Reputation: 4408
I have a single excel workbook, df, that contains two tabs, Sheet1 and Sheet2. I would like to extract values from both tabs and create a new dataframe using openpyxl/Pandas.
Sheet1
2021 2021
q1 q2
ID 1 1
ID2 3 3
name A A
Sheet2
2021 2021
q1 q2
ID 2 2
ID2 2 2
name B B
Desired
quarter year ID ID2 name
q1 2021 1 3 A
q1 2021 2 2 B
Doing
#Load openpyxl
import openpyxl
wb = openpyxl.load_workbook("df.xlsx")
ws1 = wb.worksheets[0]
ws2 = wb.worksheets[1]
#create loop that will iterate over the first row and end at 2nd column for each sheet
for row in ws1.iter_rows(min_row = 0, max_col = 1, max_row = 3, min_col = 0
for cell in row:
print(cell.value, end="")
print()
for row in ws2.iter_rows(min_row = 0, max_col = 1, max_row = 3, min_col = 0
for cell in row:
print(cell.value, end="")
print()
I am having trouble with creating a new dataframe from the values collected. Any suggestion or input is appreciated. I am still troubleshooting this.
Upvotes: 2
Views: 847
Reputation: 9207
pd.read_excel can read a specific sheet or multiple, like shown below:
import pandas as pd
dict_dfs = pd.read_excel("df.xlsx", sheet_name=[0,1])
df = pd.concat(dict_dfs)
Afterwards you can iterate over the dictionary of dataframes or combine them directly if the format of the excel files already allows it.
Example, after loading with sample data:
import pandas as pd
df1 = pd.DataFrame({'2021': {'_': 'q1', 'ID': '2', 'ID2': '2', 'name': 'B'},
'2021.1': {'_': 'q2', 'ID': '2', 'ID2': '2', 'name': 'B'}})
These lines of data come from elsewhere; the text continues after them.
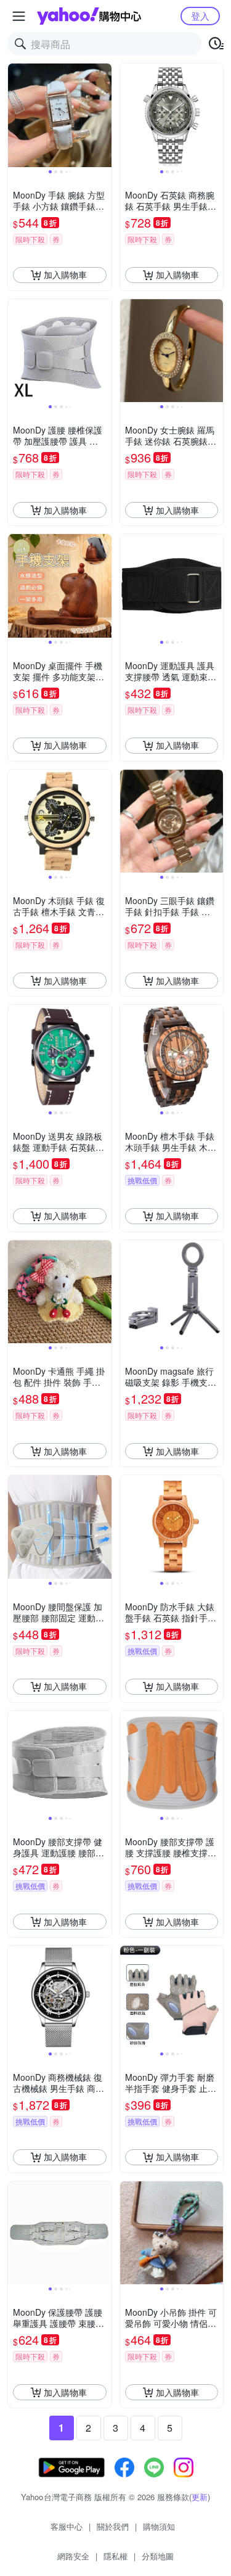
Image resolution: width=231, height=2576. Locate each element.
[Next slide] (103, 115)
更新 (200, 2497)
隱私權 (115, 2556)
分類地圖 (158, 2556)
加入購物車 (65, 274)
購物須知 (159, 2526)
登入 (200, 15)
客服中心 (67, 2526)
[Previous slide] (16, 115)
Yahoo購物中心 (89, 16)
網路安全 (73, 2556)
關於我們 (113, 2526)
df2 = pd.DataFrame({'2021': {'_': 'q1', 'ID': '1', 'ID2': '3', 'name': 'A'},
'2021.1': {'_': 'q2', 'ID': '1', 'ID2': '3', 'name': 'A'}})
df = pd.concat([df1.T,df2.T])
df.index = df.index.str.split(".").str[0]
print(df)
# _ ID ID2 name
# 2021 q1 2 2 B
# 2021 q2 2 2 B
# 2021 q1 1 3 A
# 2021 q2 1 3 A
The .T
gives you the transposed dataframe.
Upvotes: 1